Recently, for my own amusement, I wrote I small library in C that allows you to partially apply a function. The code is here, read on for an explanation.

First, a quick clarification of what the library actually does. Suppose you have a function such as write(2), which has a signature like:

ssize_t write(int fd, const void *buf, size_t count);

The library provides a function curry, which can be used like so:

write_stdout = curry(write, 1);
write_stdout(buffer, bufsize);

That is, give it a pointer to a function a and an argument arg, and it will return a pointer to a function b, which takes the same arguments as a except for the first, and which when invoked calls a with arg as its first argument, and passes along the remaining arguments from the caller.

Most languages that support this do so by not having functions be raw pointers to code; Instead they also include some additional data, e.g. extra arguments.

To pull this off in C, without breaking the ABI, we’ll need to do something else. We’ll also need to abandon the notion of portability across machine architectures.

The main idea is actually quite simple: allocate a buffer, and stuff a few instructions in there which adjust the arguments being passed in, adding the first argument in the right place, then jump to the real function. And this is exactly what we do.

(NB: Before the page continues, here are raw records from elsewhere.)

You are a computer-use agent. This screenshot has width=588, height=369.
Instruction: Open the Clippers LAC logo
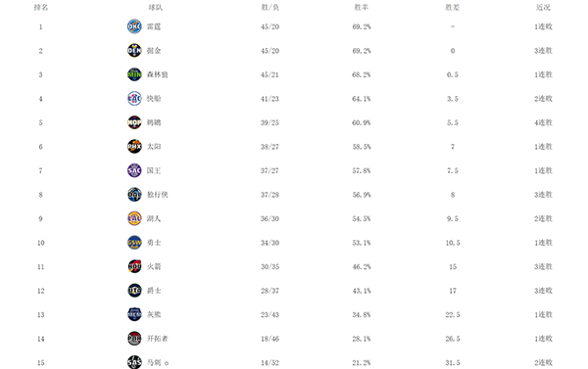pyautogui.click(x=134, y=99)
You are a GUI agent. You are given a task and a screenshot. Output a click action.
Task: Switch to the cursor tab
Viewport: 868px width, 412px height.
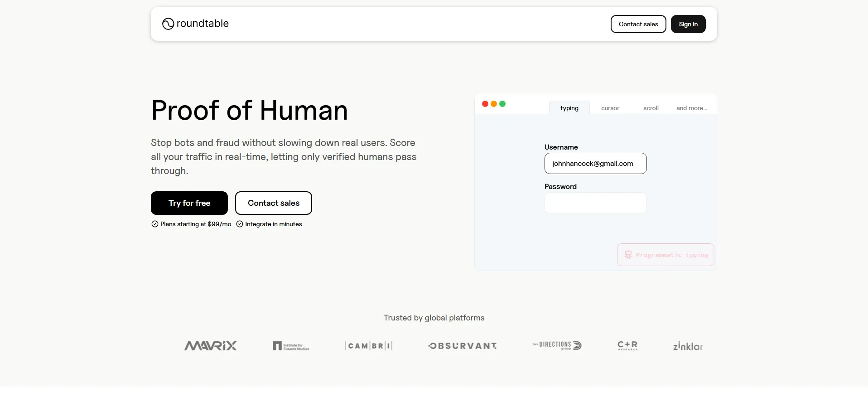(610, 108)

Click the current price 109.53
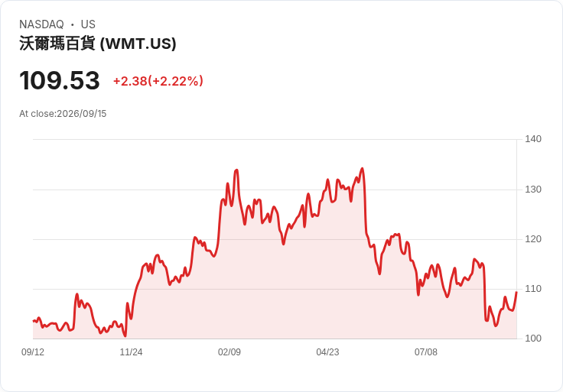point(60,80)
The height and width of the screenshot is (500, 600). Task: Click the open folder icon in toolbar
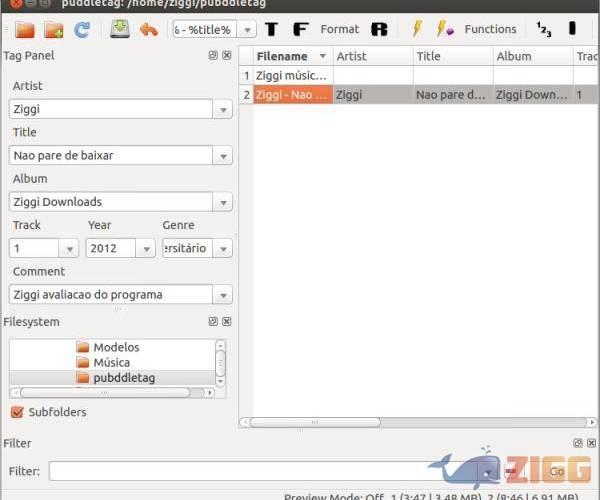click(24, 29)
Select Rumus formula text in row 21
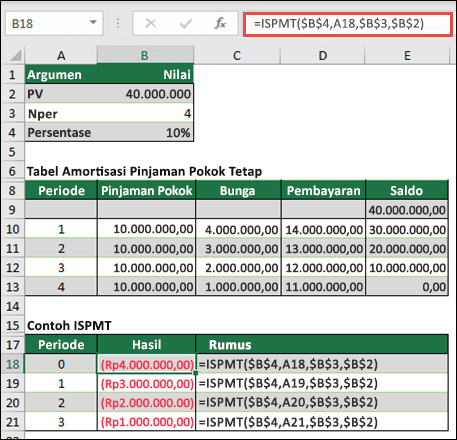This screenshot has width=457, height=440. [288, 422]
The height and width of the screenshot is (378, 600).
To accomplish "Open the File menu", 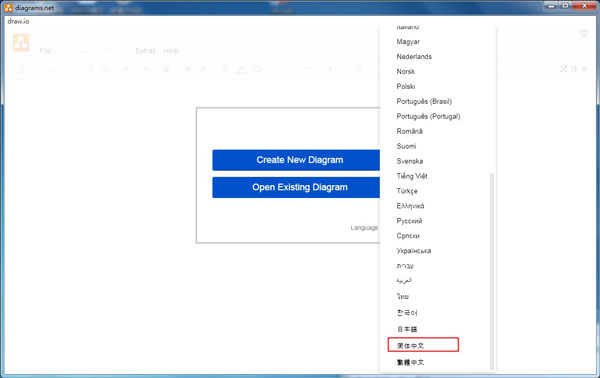I will [45, 51].
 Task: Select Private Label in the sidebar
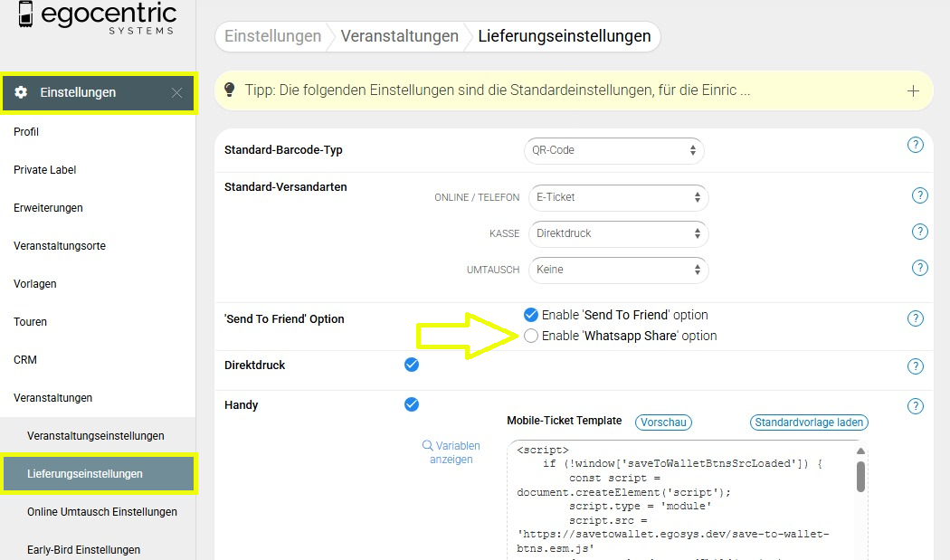[45, 170]
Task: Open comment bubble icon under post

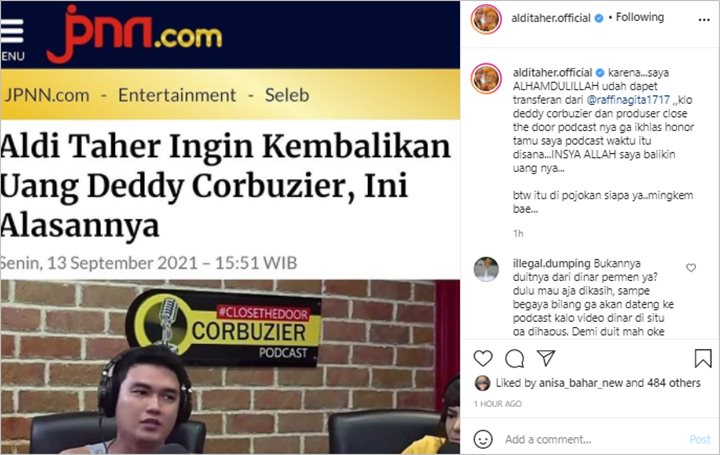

The implementation is 32-bit x86 only right now, and it can’t handle arguments that don’t fit inside 4 bytes. The second limitation could be removed, but I haven’t done so yet. Given our implementation strategy, if we want this to work on multiple architectures, we’re pretty much stuck reimplementing it on each machine. We’re also dependant on gcc’s calling convention, and some non-ansi functions for dealing with memory.

Also, it’s very memory hungry, as I was a bit lazy dealing with the memory allocation issues, and just claimed the entire page for the generated function (which actually uses 16 bytes). Also I haven’t provided a way to free the heap allocated function pointer.

In case you hadn’t figured it out, the second half of the title was somewhat sarcastic. Never use this code - If you need partial function application, C is the wrong language for your project.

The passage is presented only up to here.